[Saved data entries]
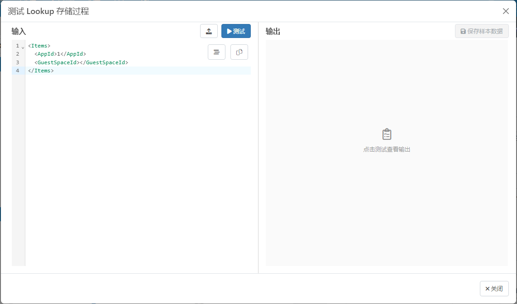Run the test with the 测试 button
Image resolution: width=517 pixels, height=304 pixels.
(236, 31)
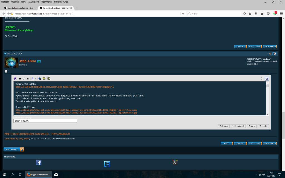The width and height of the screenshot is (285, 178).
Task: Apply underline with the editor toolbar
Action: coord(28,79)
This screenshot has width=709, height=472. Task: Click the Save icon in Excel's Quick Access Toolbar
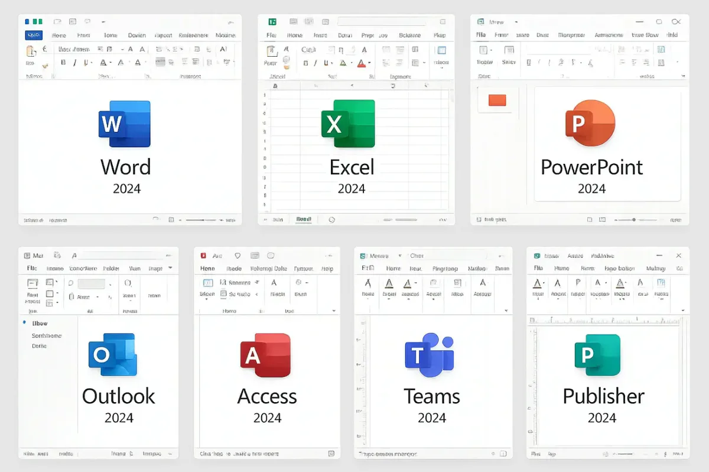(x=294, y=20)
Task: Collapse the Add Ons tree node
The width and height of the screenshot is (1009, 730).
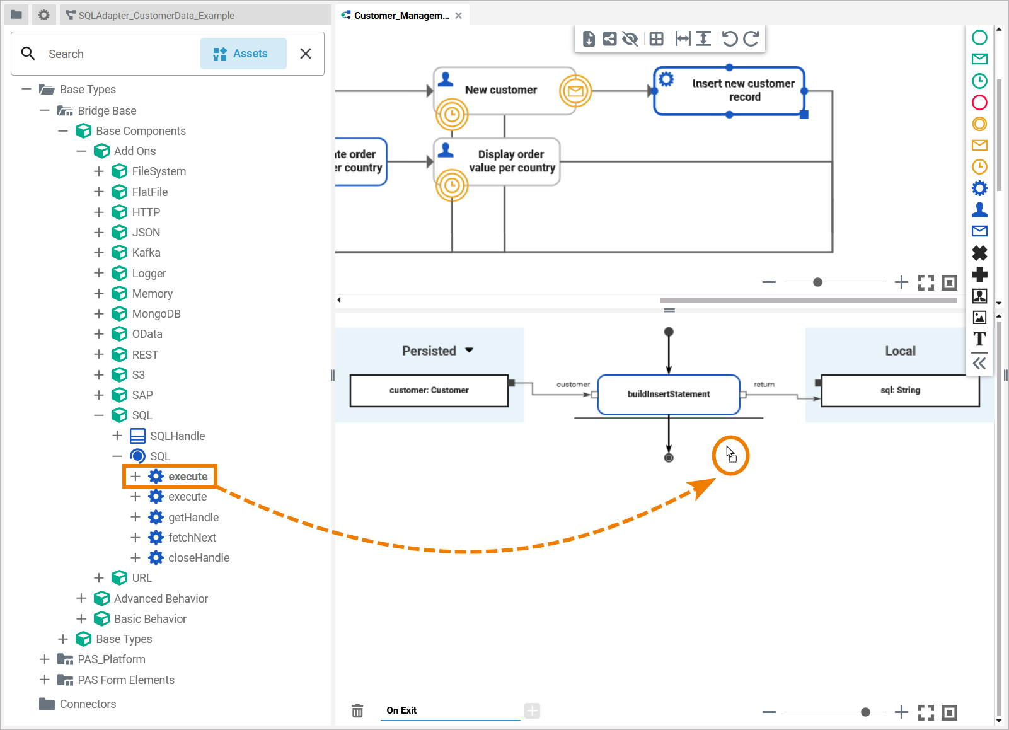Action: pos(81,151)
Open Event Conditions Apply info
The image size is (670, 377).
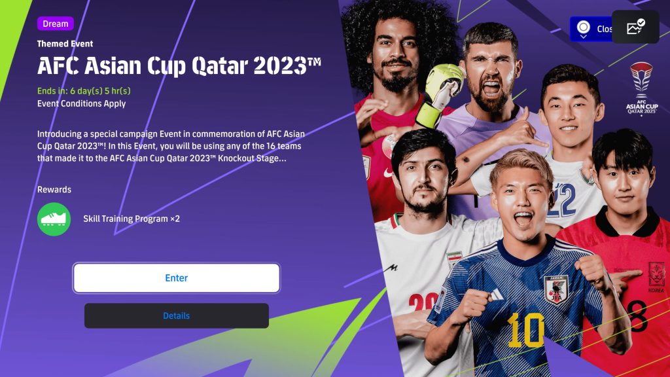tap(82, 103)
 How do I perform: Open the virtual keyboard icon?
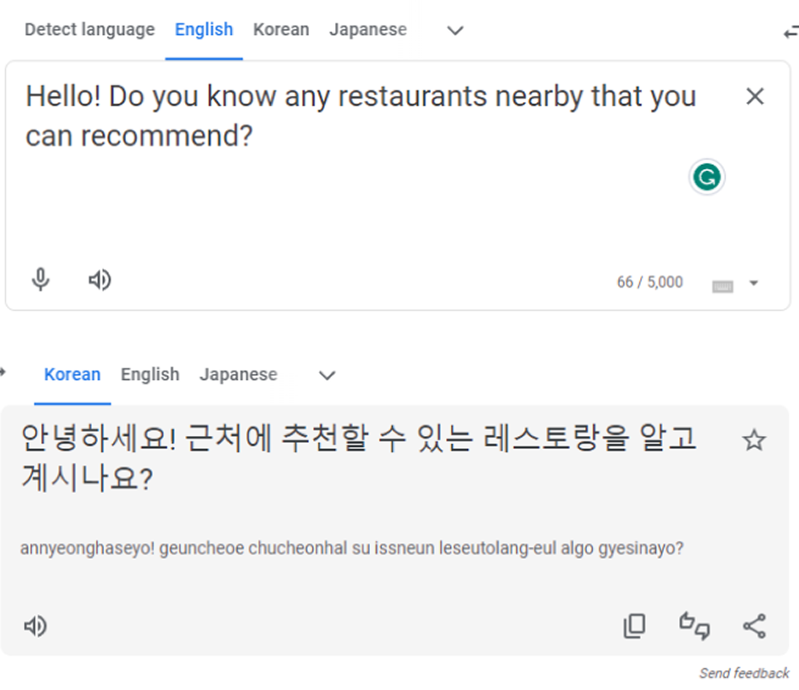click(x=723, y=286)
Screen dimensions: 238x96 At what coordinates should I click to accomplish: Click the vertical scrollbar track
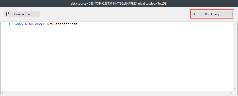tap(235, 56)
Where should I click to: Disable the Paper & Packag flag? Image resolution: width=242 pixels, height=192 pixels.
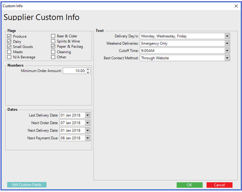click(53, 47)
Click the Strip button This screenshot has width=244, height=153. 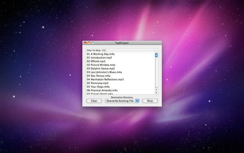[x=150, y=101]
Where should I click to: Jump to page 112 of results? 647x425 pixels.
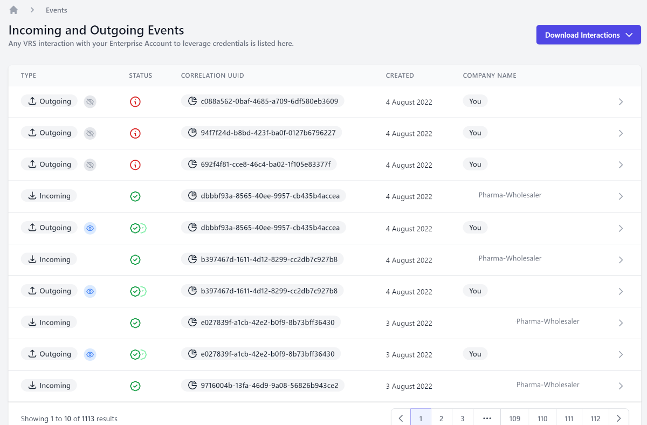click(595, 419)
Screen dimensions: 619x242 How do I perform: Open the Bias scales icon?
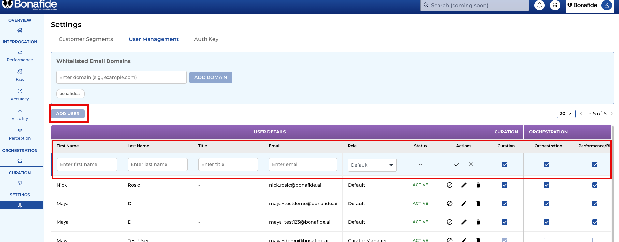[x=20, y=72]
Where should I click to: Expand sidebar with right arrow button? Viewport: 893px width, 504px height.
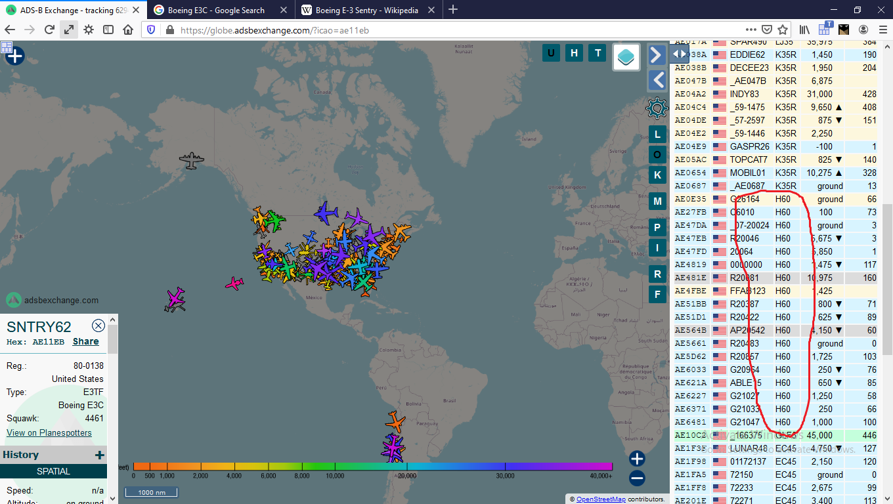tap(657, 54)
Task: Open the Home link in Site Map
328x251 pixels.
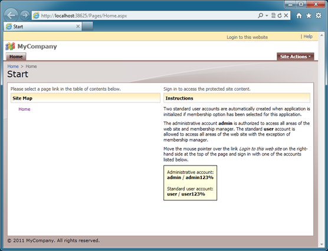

[EXERCISE DETAILS]
In the records above, the lines from the one containing "Task: Open the Home link in Site Map" through the last line are to be written out exactly, both ends included and pictures omitted.

[ANSWER BOX]
Task: Open the Home link in Site Map
328x251 pixels.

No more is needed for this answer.